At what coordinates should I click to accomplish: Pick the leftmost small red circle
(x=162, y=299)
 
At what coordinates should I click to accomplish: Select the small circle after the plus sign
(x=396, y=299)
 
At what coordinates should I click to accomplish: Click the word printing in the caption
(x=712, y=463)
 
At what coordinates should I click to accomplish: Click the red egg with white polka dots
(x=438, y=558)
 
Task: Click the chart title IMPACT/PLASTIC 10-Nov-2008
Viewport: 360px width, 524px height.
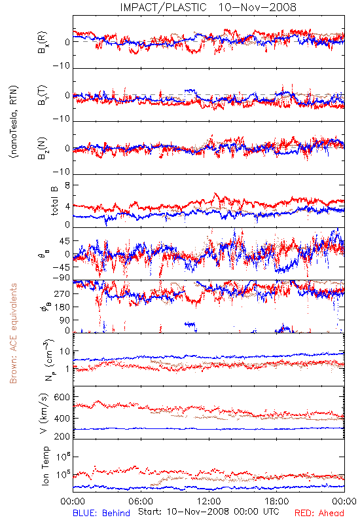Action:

## Problem to work on
Change every "caption" to "legend" in everything from the line containing "At what coordinates should I click to accomplish: Click the word" down to the end of the material, keeping the rest the same, and omit the pictures.

## Completed exercise
At what coordinates should I click to accomplish: Click the word printing in the legend
(x=712, y=463)
 
At what coordinates should I click to accomplish: Click the red egg with white polka dots
(x=438, y=558)
 
Task: Click the chart title IMPACT/PLASTIC 10-Nov-2008
Viewport: 360px width, 524px height.
Action:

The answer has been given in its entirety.